Data extracted from a collection
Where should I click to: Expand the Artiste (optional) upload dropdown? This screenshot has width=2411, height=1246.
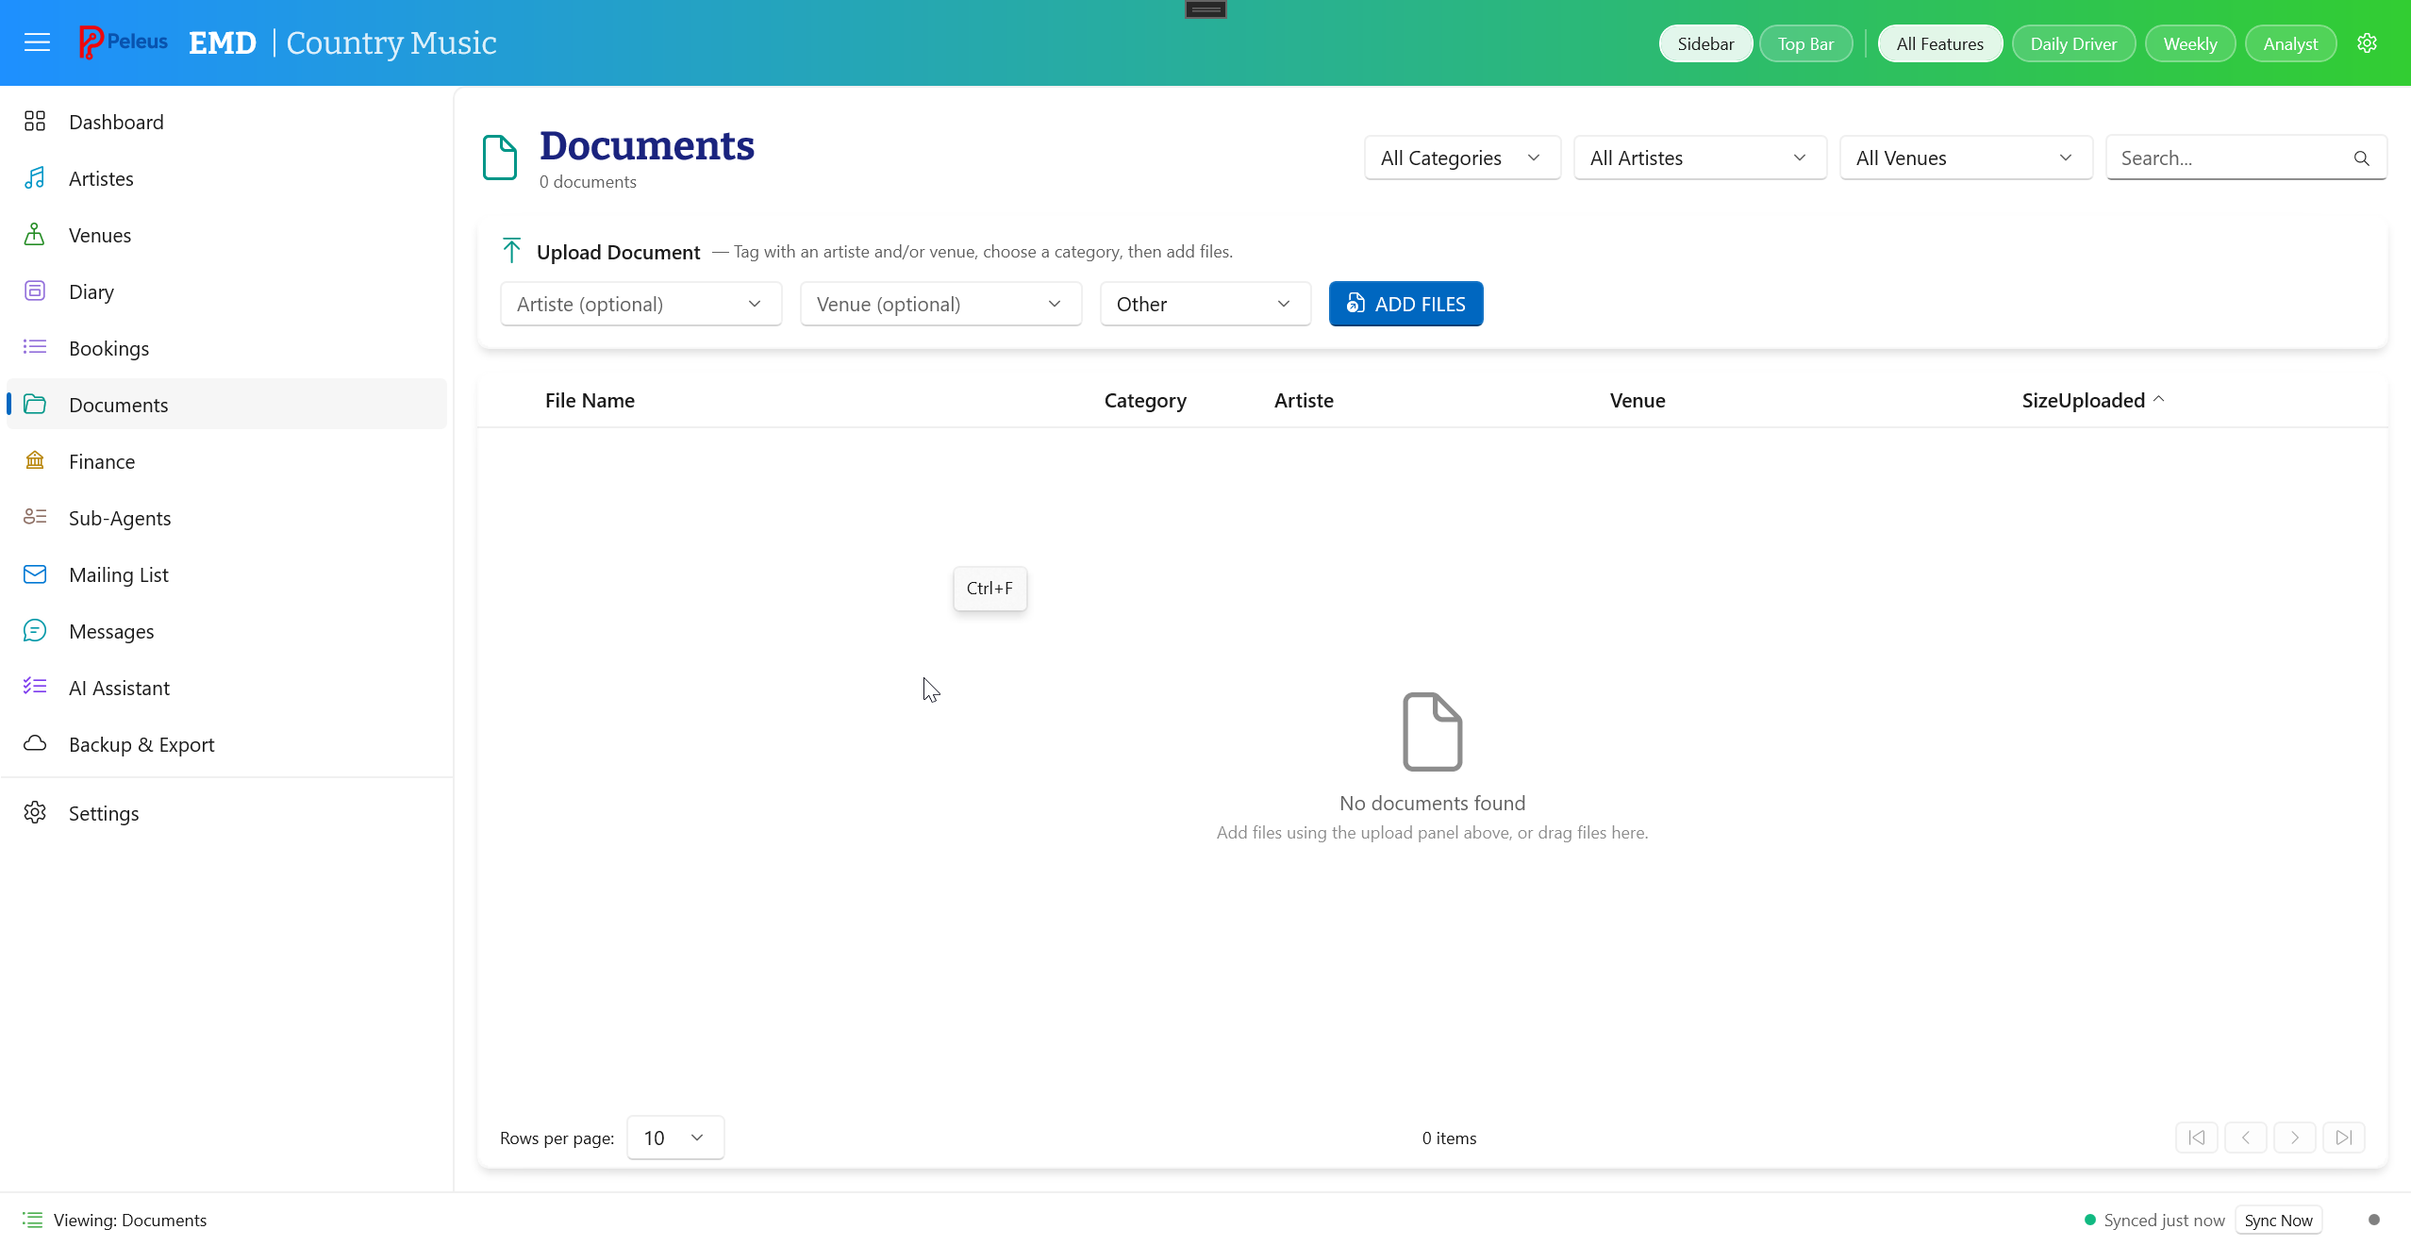pyautogui.click(x=640, y=304)
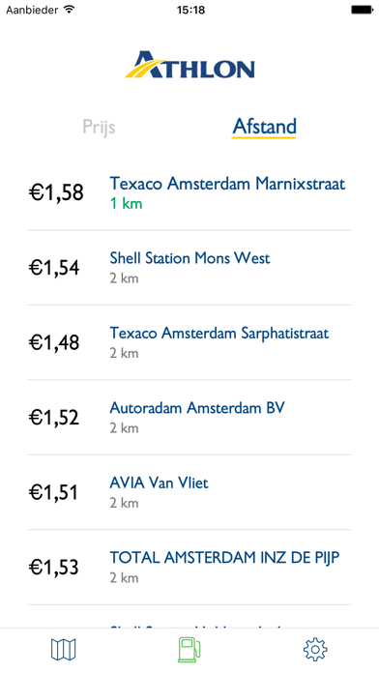Tap the €1,48 price label
This screenshot has width=379, height=673.
point(54,343)
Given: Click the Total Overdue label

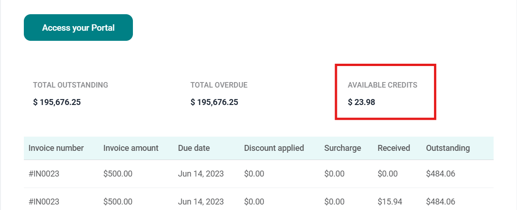Looking at the screenshot, I should tap(219, 85).
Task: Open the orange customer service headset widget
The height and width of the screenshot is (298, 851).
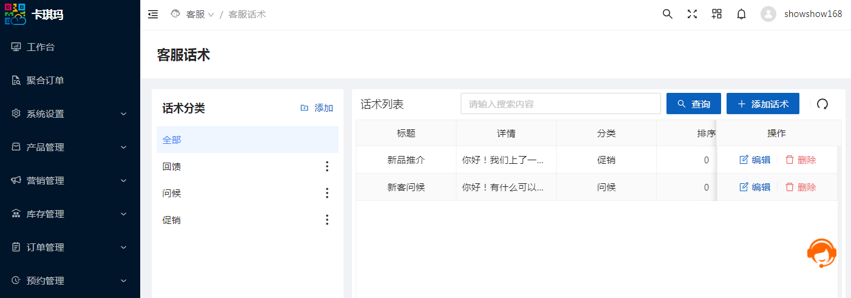Action: tap(822, 253)
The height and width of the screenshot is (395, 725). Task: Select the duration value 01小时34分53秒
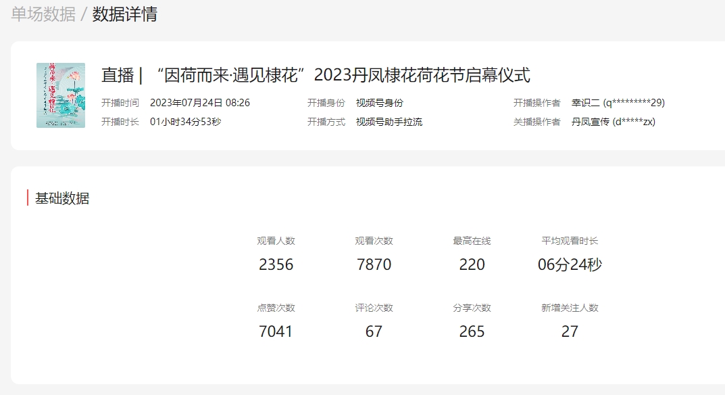point(185,122)
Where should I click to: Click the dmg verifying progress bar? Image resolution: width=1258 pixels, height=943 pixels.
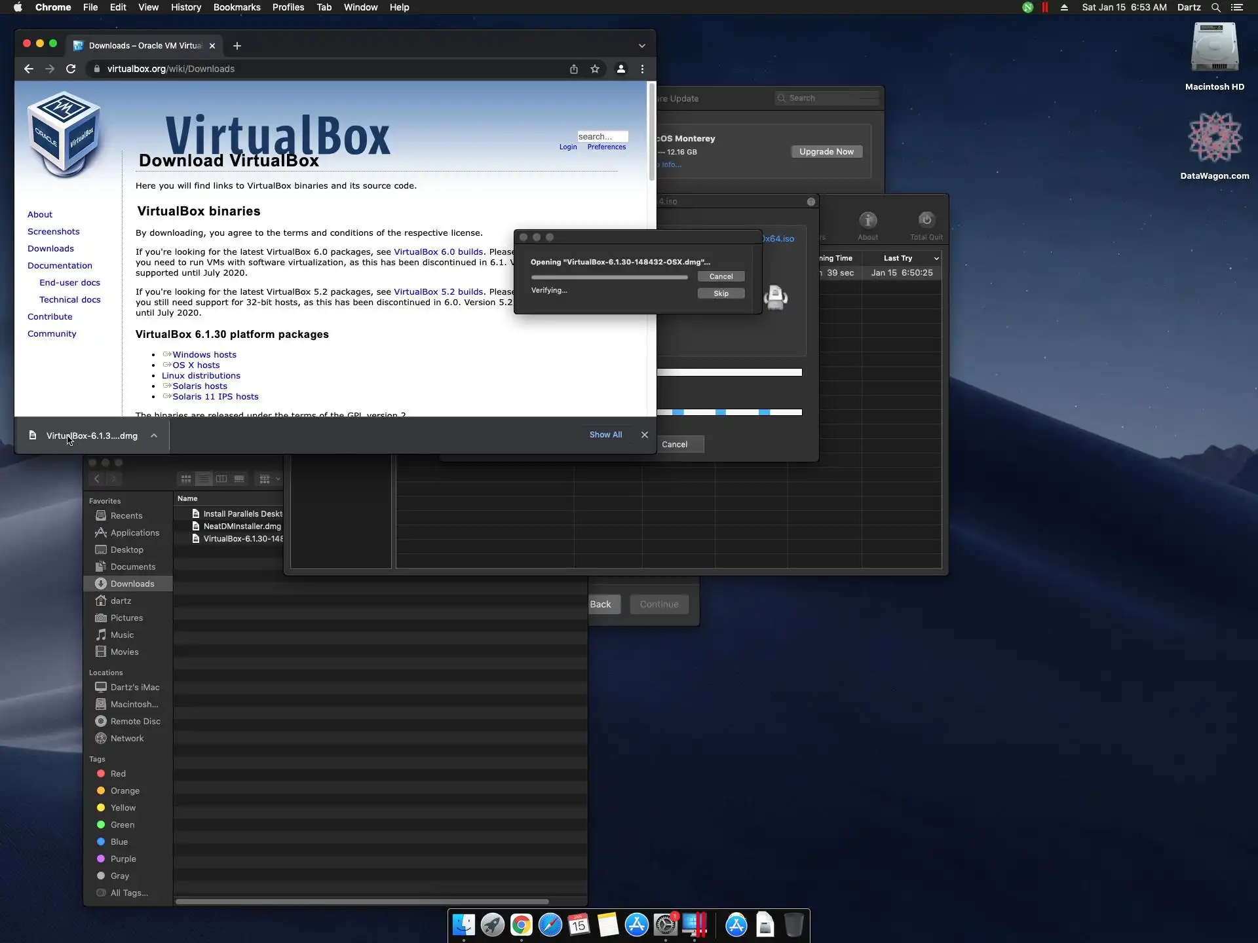pos(609,277)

Written instruction. Copy out all the data above line for line, leaving out the pictures.

Answer to the task.
Where should I click to: Expand the Artiste (optional) upload dropdown? This screenshot has width=2411, height=1246.
pyautogui.click(x=640, y=304)
Tap the €1,48 price label
This screenshot has width=379, height=673.
point(54,343)
Given: Click the Total Overdue label

Looking at the screenshot, I should tap(219, 85).
Task: Open the orange customer service headset widget
The height and width of the screenshot is (298, 851).
Action: tap(822, 253)
The height and width of the screenshot is (395, 725). Task: Select the duration value 01小时34分53秒
point(185,122)
Where should I click to: Click the dmg verifying progress bar? Image resolution: width=1258 pixels, height=943 pixels.
pos(609,277)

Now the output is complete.